Exercise 1:
In the dome array machine passage, what happens once the supply of arrays is exhausted?
Exercise 2:
Condense the paragraph of the dome array machine passage that begins "A further embodiment of the invention" into a short bulleted list that keeps its main facts.
Exercise 3:
Carry the dome array machine passage forward from its final sentence.

A further embodiment of the invention is shown in Figs. 14 to 18 which differs from the embodiment of Figs. 1 to 11 in that only a single material feeder is provided and only a single head is provided for transferring dome arrays from the material feeder onto a substrate and then laminating the dome arrays to the substrate. The machine of Figs. 14 to 18 is generally designated by the numeral 15A and includes a single material feeder 66 with a pick-and- place device 23a having a single head 70 for transferring a dome array from the material feeder to a substrate carried by the substrate conveyer 18a and thereafter laminating that dome array to the substrate.

The feeder 66 is constructed like the feeders in the first embodiment in that the feeder includes upper and lower spools or reels 72 and 73. The upper reel 72 would have the supply of dome arrays carried on the carrier tape 74 and the lower reel 73 would be the takeup reel that would rewind the carrier tape after the dome arrays have been removed at the upper end of the feeder. Similar to the feeders 20 and 21 of the earlier embodiment, the feeder 66 will be driven to place the dome array in proper relation to the head 70 which removes the dome array for transfer to the substrate. Also, the carrier tape 74 would be driven to continuously place a dome array in position for removal by the pickup and laminating head 70. Once the supply of arrays is exhausted, the machine will automatically stop. The pickup and laminating head 70 includes a rod 82 that is suitably driven up and down and preferably by a servomotor, and will not only transfer a dome array from the carrier tape to a switch site, but also laminate the dome array to the board. The head is mounted on a carriage 76 and which is slidably supported on track 77 to move between the material feeder location and a desired substrate site on the substrate part 32 and also preferably driven by a servomotor. The illustrated substrate part 32 includes a plurality of substrate sites 32a and movement of the pick- and-place head 70 is coordinated with the movement of the substrate part 32 as it moves into and out of the processing area for receiving a dome array.

Data shown:

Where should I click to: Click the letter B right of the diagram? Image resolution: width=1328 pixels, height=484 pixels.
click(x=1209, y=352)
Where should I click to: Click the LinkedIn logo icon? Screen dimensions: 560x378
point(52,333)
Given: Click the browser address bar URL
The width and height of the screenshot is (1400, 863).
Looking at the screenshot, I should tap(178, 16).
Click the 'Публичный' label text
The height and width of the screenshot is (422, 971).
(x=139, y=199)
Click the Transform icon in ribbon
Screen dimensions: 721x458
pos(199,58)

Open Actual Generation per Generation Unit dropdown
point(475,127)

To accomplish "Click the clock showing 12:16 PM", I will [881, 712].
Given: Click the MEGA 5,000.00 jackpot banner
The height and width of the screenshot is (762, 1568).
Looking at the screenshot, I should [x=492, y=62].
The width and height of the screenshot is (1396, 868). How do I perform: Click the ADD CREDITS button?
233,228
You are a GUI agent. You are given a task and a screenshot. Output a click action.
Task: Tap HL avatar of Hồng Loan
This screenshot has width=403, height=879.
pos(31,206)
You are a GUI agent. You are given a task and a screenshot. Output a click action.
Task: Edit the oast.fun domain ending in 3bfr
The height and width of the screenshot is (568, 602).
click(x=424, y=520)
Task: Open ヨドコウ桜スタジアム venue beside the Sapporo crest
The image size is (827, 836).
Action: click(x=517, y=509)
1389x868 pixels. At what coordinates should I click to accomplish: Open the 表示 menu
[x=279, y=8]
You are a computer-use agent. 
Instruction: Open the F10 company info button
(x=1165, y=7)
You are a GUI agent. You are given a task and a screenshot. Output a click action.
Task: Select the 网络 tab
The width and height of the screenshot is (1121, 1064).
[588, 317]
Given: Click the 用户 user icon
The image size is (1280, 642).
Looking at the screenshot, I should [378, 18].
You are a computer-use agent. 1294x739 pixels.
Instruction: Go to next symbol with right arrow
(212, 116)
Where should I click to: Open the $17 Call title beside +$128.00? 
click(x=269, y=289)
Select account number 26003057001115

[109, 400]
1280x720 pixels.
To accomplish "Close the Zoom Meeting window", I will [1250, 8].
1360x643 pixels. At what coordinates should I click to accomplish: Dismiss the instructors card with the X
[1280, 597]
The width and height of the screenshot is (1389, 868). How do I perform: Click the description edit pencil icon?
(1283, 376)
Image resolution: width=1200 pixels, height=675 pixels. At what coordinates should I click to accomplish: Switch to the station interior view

Exercise answer 1:
The machine automatically stops.

Exercise answer 2:
- A further embodiment is shown in Figs. 14 to 18 and is generally designated 15A.
- It differs from the embodiment of Figs. 1 to 11 in having only a single material feeder (66) and only a single head (70).
- The head belongs to pick-and-place device 23a.
- The single head transfers a dome array from the material feeder to a substrate carried by substrate conveyer 18a.
- The same head then laminates that dome array to the substrate.

Exercise answer 3:
The pickup and laminating head 70 includes a rod or shaft 80 having the pickup and laminating head member 82 mounted at its very end. The head member 82 includes a suction head 83 for engaging the dome arrays and lifting them from the carrier tape 74 for transfer to a substrate site. The suction head 83 is resiliently mounted within the rod 80 by a spring 84 and arranged within a bore 86 extending through a compressible laminating head 87. The compressible laminating head is made of a suitable compressible material such as foam rubber or foam plastic

that will serve to apply a force to the dome array and spread over the dome array to cause a lamination of the dome array to the substrate site by substantially removing all air bubbles. Thus, the relatively soft laminating head will compress and flatten over the upper surface of the dome array as it is lowered against the dome array when it is in engagement with the substrate. During downward movement of the head and compression of the laminating head, the suction head 60 can retract into the rod 80 against the bias of the spring 84 and will be forced to retract as the suction head bottoms on the substrate. Thus, the pickup and laminating head member 82 will function not only to allow pickup and transfer of the dome array from the carrier tape on the material feeder but also to laminate the dome array onto the substrate.

Thus, the embodiment of Figs. 14 to 18 includes only a single material feeder and a combination pickup and laminating pick-and-place device having a combination pickup and laminating head member. A further embodiment of the pick-and-place device is illustrated in Figs. 19 to 22, and generally designated as 90. This embodiment is the preferred embodiment and includes an end effector 91 suitably mounted on the end of a drive shaft of a stepper motor 92. The stepper motor is suitably mounted on a bracket 95 secured to a vertically driven head 96. The head 96 is mounted on a carrier 99 that is horizontally driven along a track 102. A suitable servo motor 105 vertically drives the head 96 on the carrier 99. The carrier 99 is horizontally driven by a suitable servo motor 107. The stepper motor 92 merely rotates the end effector 91 after picking up an array to properly align the array with a switch site on the substrate.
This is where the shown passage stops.